## KUTIPAN DOKUMEN
______________________________
Ada Apa dengan Bulan Muharram?
Bulan Muharram adalah salah satu dari
empat bulan haram dalam Islam, bulan ini berada pada urutan pertama
penanggalan hijriyah sejak diresmikan oleh Khalifah Umar bin Khaththab,
bahwa bulan pertama pada kalender hijriyah adalah bulan muharram.
Keutamaan Bulan Muharram
Muharram termasuk salah satu dari empat
bulan haram (bulan-bulan yang memiliki kehormatan lebih dibandingkan
bulan-bulan yang lainnya) dalam Islam yang termaktub dalam Al-Qur’an
(yang artinya),
“Sesungguhnya bilangan bulan di
sisi Allah adalah dua belas bulan, dalam ketetapan Allah di waktu Dia
menciptakan langit dan bumi, di antaranya empat bulan haram.” (QS. At-Taubah: 36)
Keempat bulan itu adalah: Muharram,
Rajab, Dzulqo’dah, dan Dzulhijjah, sebagaimana yang dideklarasikan oleh
Rasulullah pada saat haji perpisahan. Disebut bulan haram karena ia mengandung
kemuliaan lebih (dari bulan-bulan lainnya) dan karena pada bulan-bulan
ini diharamkan untuk berperang. (Tafsir As-Sa’di, hlm.192)
Cukuplah menunjukkan kemuliaan bulan Muharram ini ketika Rasulullah menjulukinya sebagai bulan Allah , beliau bersabda,
أَفْضَلُ الصِّيَامِ بَعْدَ رَمَضَانَ شَهْرُاللَّهِ الْمُحَرَّمُ
“Puasa yang paling utama setelah puasa Ramadhan adalah berpuasa di bulan Allah, bulan Muharram.” (HR. Muslim, no.1982 dari shahabat Abu Hurairah t)
Kata para ulama’, segala sesuatu yang
disandarkan kepada Allah itu memiliki kemuliaan lebih dari yang tidak
disandarkan kepada-Nya, seperti baitullah (rumah Allah), Rasulullah
(utusan Allah), dan lain-lain.
Dalam Islam, bulan Muharram memiliki
nilai historis (sejarah) yang luar biasa; pada bulan ini, tepatnya pada
tanggal sepuluh, Allah menyelamatkan Nabi Musa dan kaumnya dari kejaran
Fir’aun dan bala tentaranya serta menenggelamkan mereka di laut merah.
______________________________
## CUPLIKAN DATA
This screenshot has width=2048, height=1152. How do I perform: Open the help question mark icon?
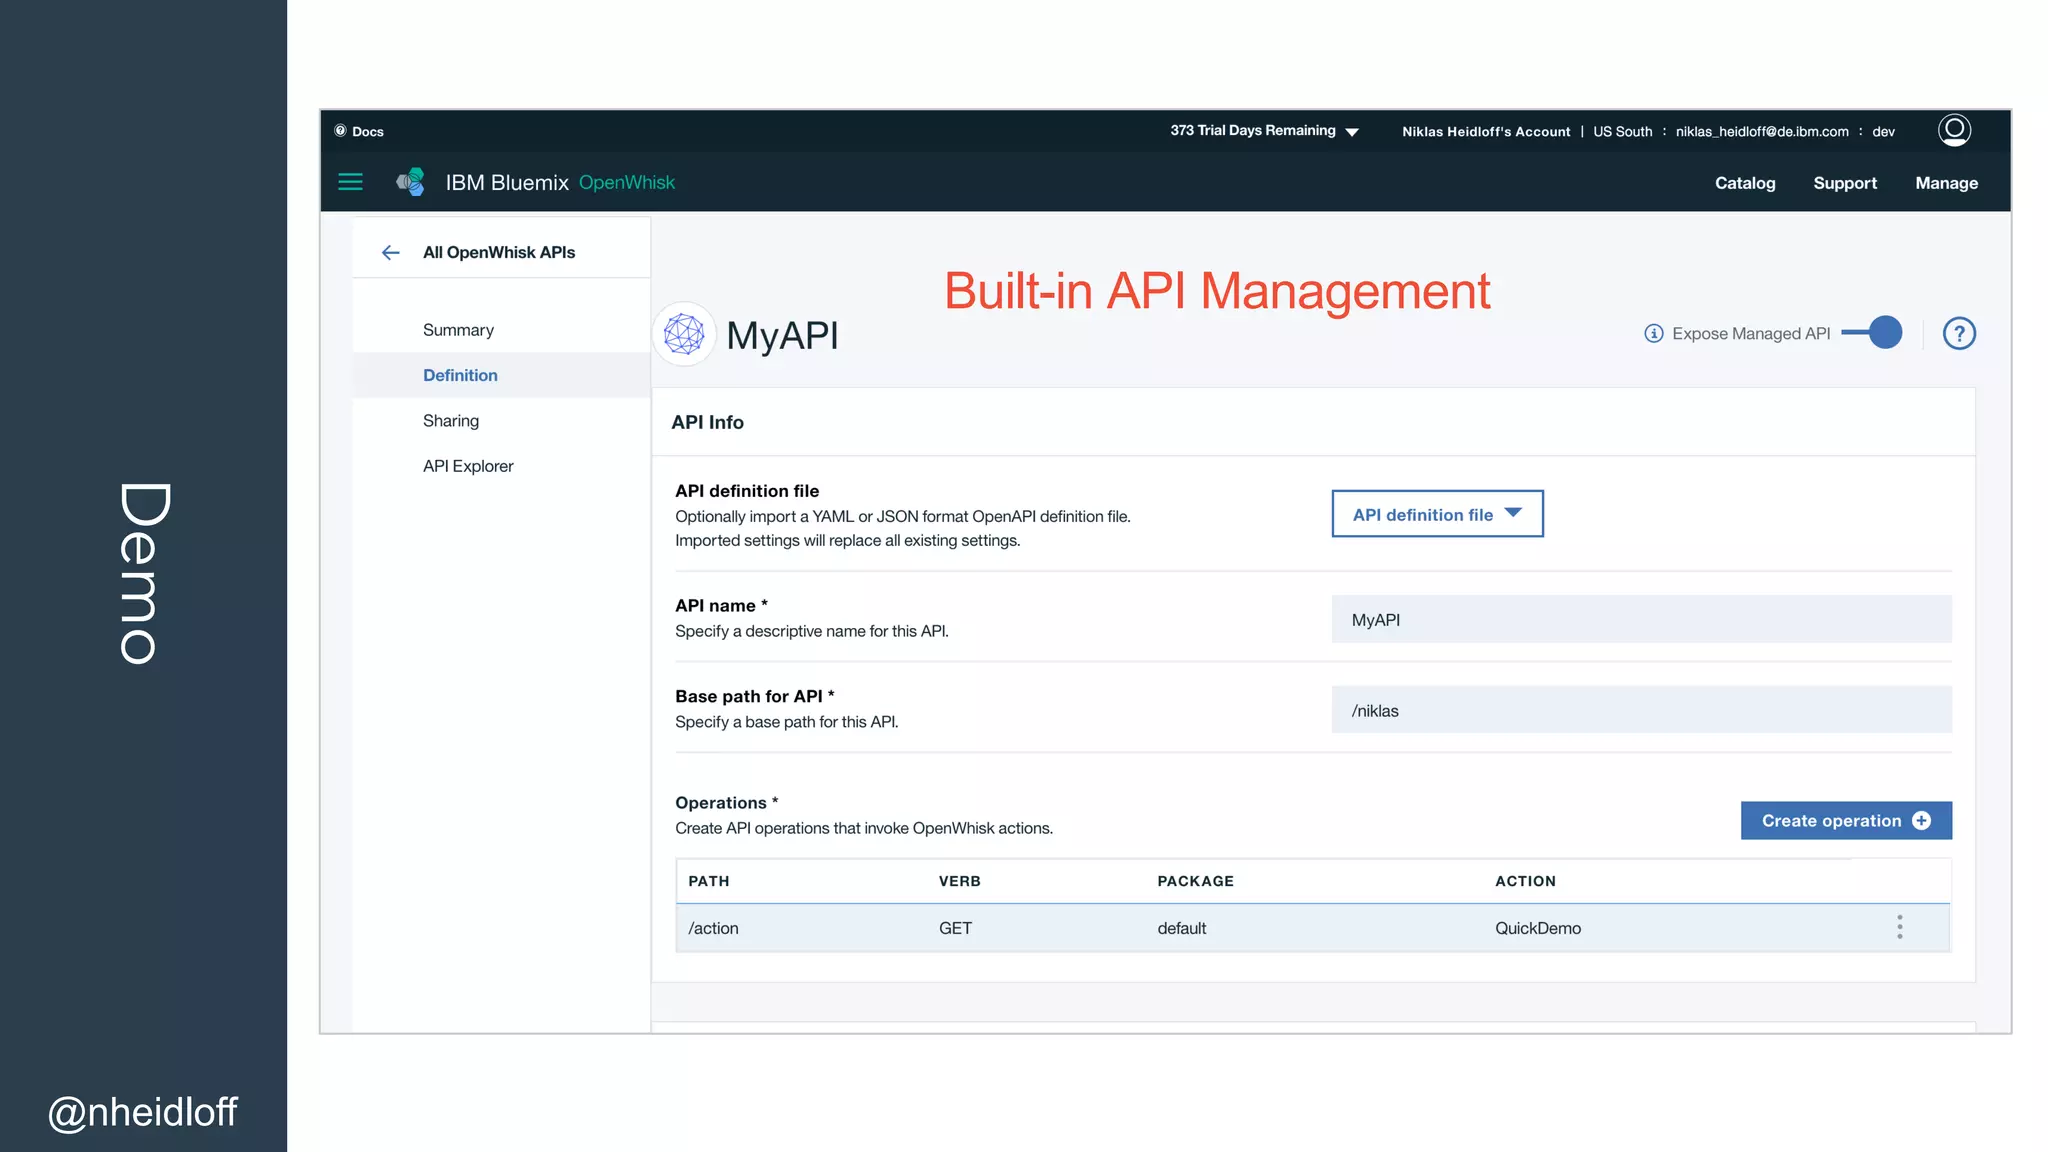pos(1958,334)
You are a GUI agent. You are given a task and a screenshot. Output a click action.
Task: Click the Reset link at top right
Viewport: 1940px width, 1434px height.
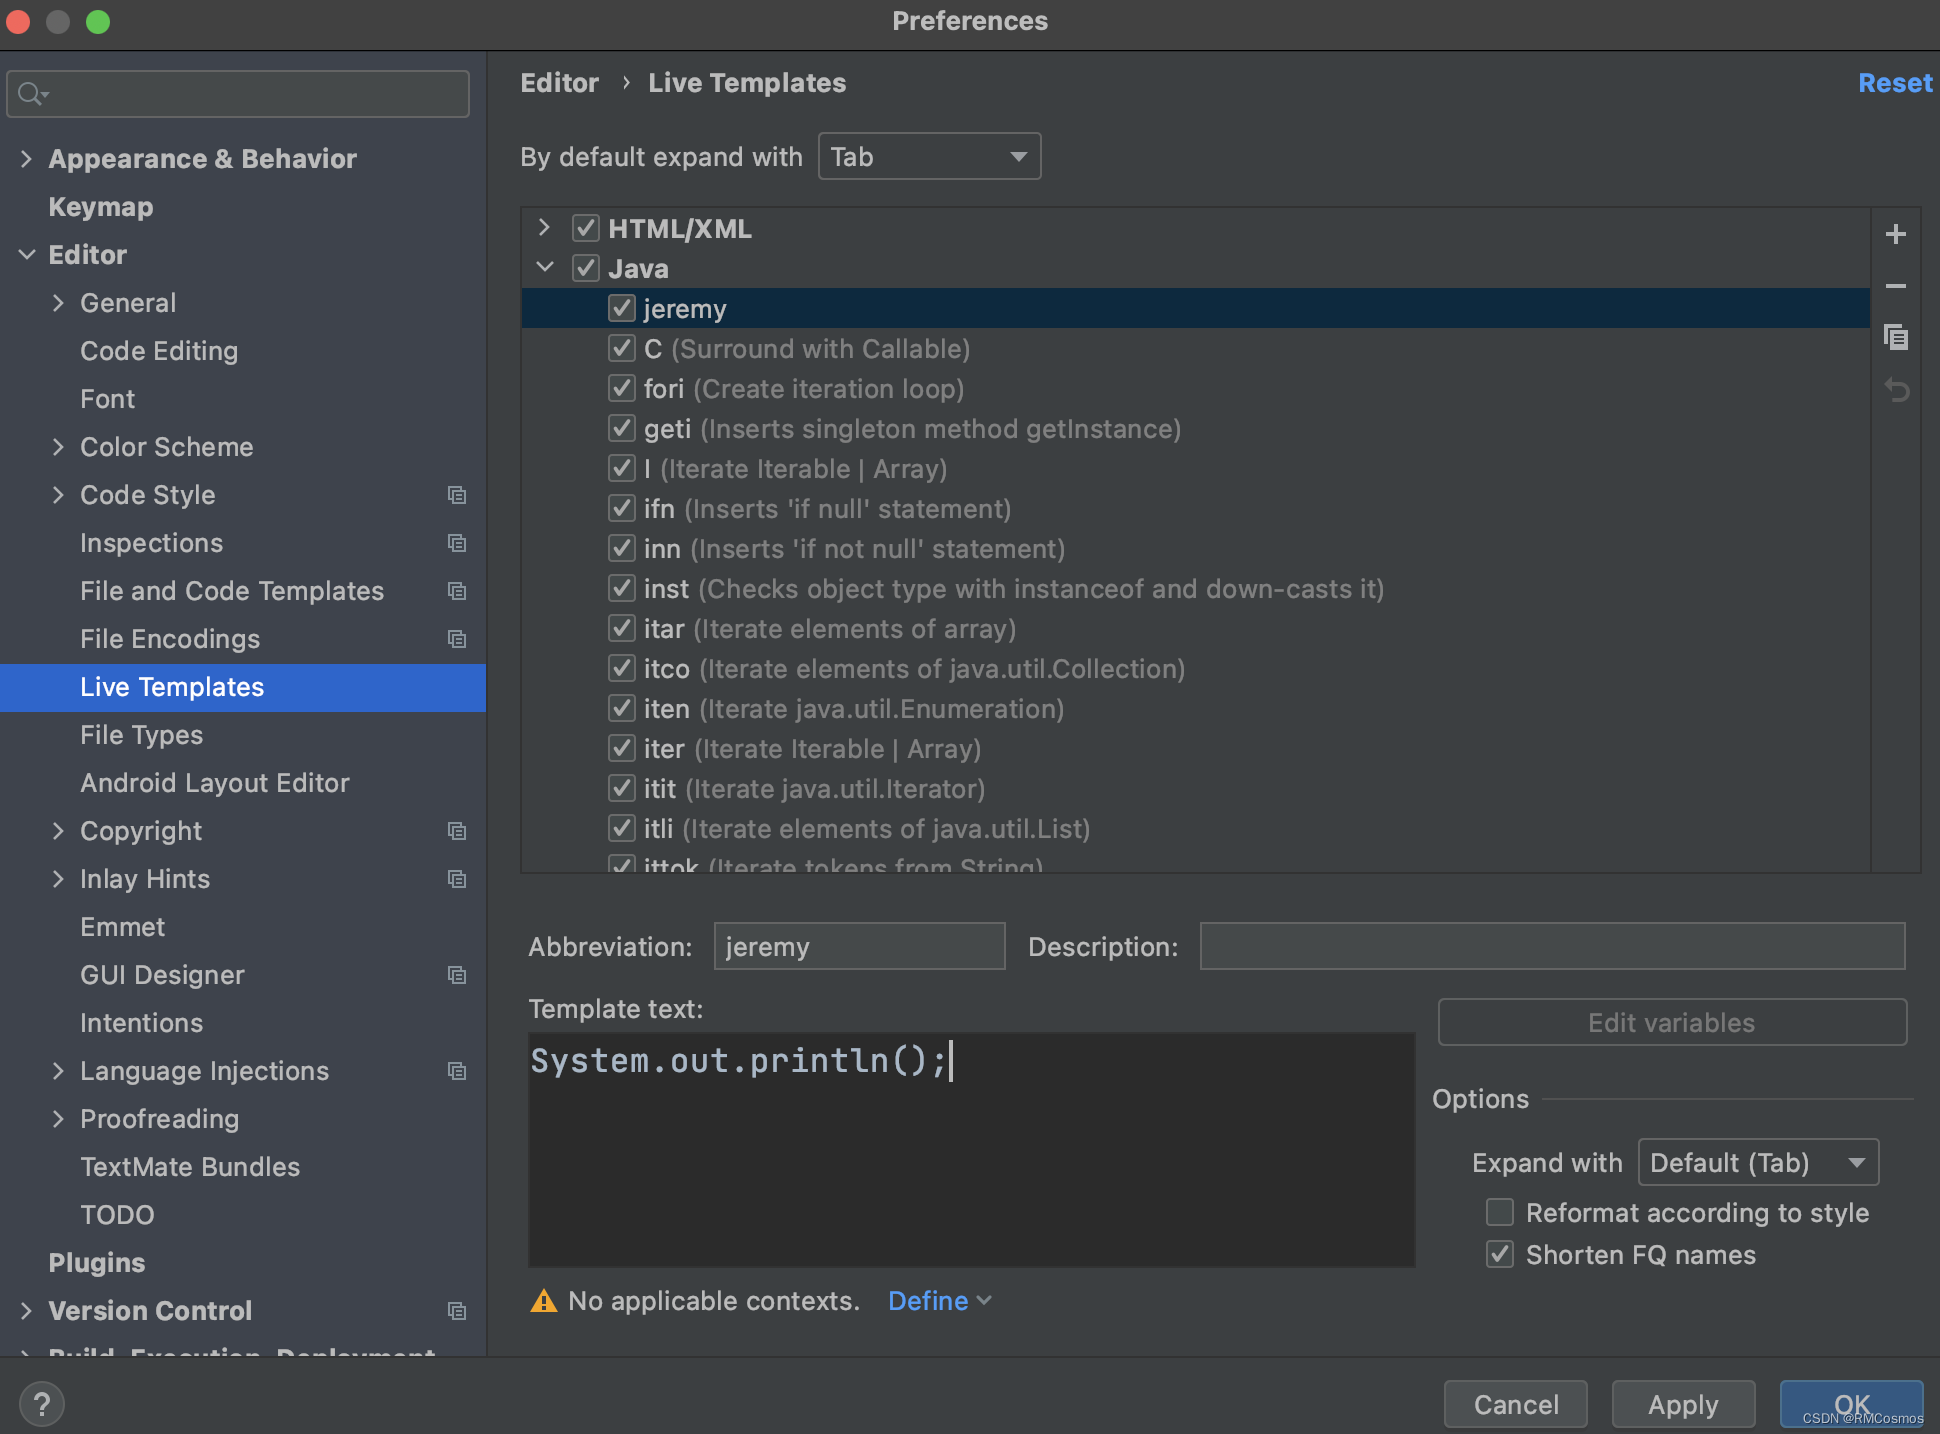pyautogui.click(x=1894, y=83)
______________________________
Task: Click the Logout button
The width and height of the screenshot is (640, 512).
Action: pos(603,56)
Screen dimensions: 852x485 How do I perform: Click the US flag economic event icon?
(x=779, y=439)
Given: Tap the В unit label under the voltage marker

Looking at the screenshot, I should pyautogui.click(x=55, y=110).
______________________________
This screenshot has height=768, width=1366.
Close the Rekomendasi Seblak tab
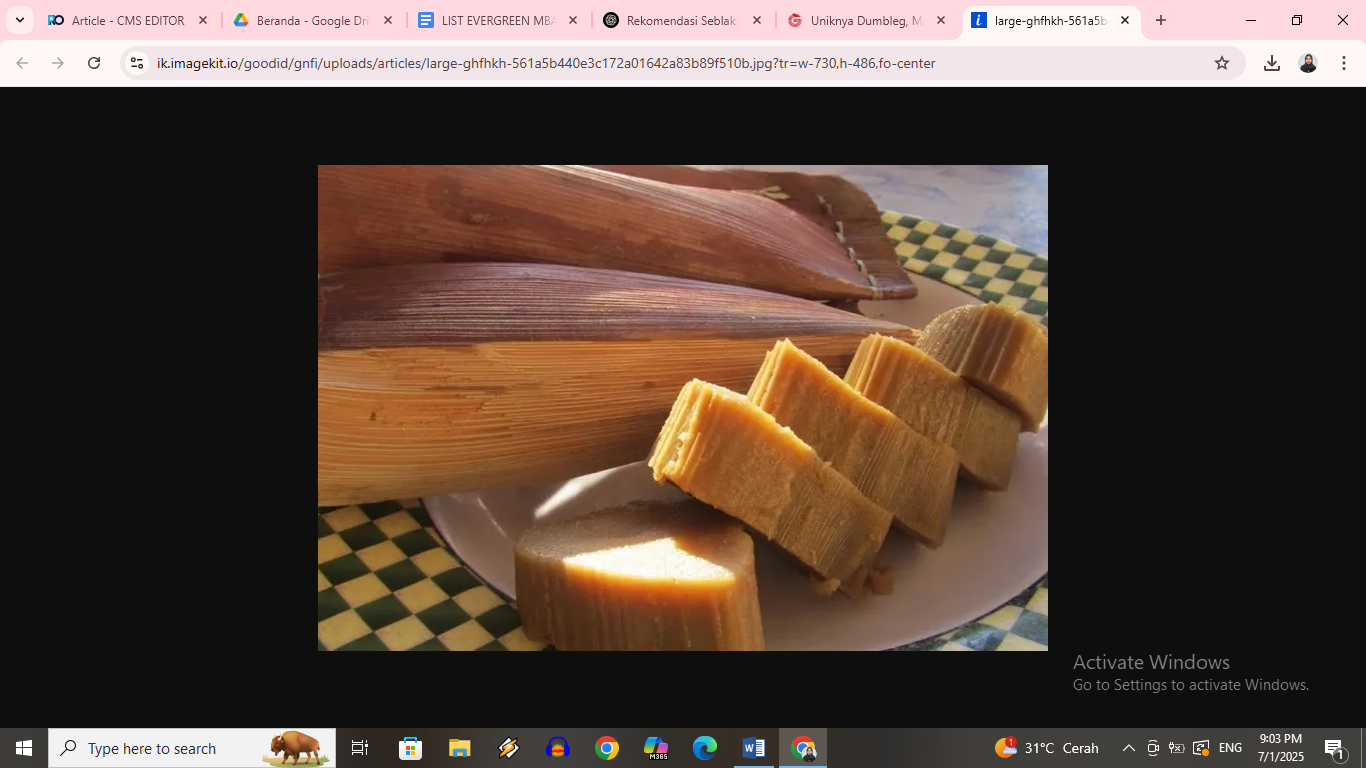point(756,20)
______________________________
## TUGAS TERTULIS
a. Dapatkah Anda menyusun ulang paragraf dalam teks tentang bulan Muharram yang diawali "Keempat bulan itu adalah" menjadi daftar poin yang lebih ringkas tanpa membuang fakta utamanya?
b. Bisakah Anda melanjutkan teks tentang bulan Muharram dari kalimat terakhirnya?

## KUNCI JAWABAN LATIHAN
a.
- Empat bulan haram: Muharram, Rajab, Dzulqo'dah, dan Dzulhijjah.
- Rasulullah mendeklarasikannya pada saat haji perpisahan.
- Disebut bulan haram karena kemuliaannya lebih dari bulan-bulan lainnya.
- Pada bulan-bulan ini berperang diharamkan.
- Sumber: Tafsir As-Sa'di, hlm. 192.

b.
Di bulan ini juga Rasulullah bertekad
kuat untuk berhijrah ke negeri Madinah, setelah mendengar bahwa
penduduknya siap berjanji setia membela dakwah beliau. Walaupun tekad
kuat beliau ini baru bisa terealisasi pada bulan Shafar.
Selain itu, di bulan ini terdapat ibadah
puasa yang dikatakan oleh Rasulullah sebagai puasa terbaik setelah
Ramadhan sebagaimana hadits di atas.
Beliau juga bersabda ketika ditanya tentang keutamaannya: “Menghapuskan dosa-dosa tahun yang lalu.” (HR. Muslim, no.1977 dari shahabat Abu Qotadah Al-Anshari )
Berkaitan dengan puasa ‘Asyuro’, untuk lebih lengkapnya bisa dibaca kembali pada edisi sebelumnya.(Edisi No:02/I/VIII/1431)
Bulan Muharram Bukan Bulan Sial
Sebagian orang menyakini bulan Muharram
sebagai bulan keramat yang tidak boleh dibuat pesta dan
bersenang-senang, sehingga banyak aktivitas tertentu yang ditunda atau
bahkan dibatalkan. Lebih dari itu, mereka meyakini siapa yang mengadakan
hajatan pada bulan ini akan ditimpa musibah dan malapetaka. Sebagai
contoh adalah pernikahan, mereka enggan menikahkan putra putrinya di
bulan ini karena khawatir ditimpa petaka dan kesengsaraan bagi kedua
mempelai.
Ketika ditanya mengenai alasan mereka
menilai bulan Muharram sebagai bulan keramat nan penuh pantangan, tidak
ada jawaban berarti dari mereka selain, ’Beginilah tradisi kami’ atau
’Beginilah yang diajarkan bapak-bapak kami’.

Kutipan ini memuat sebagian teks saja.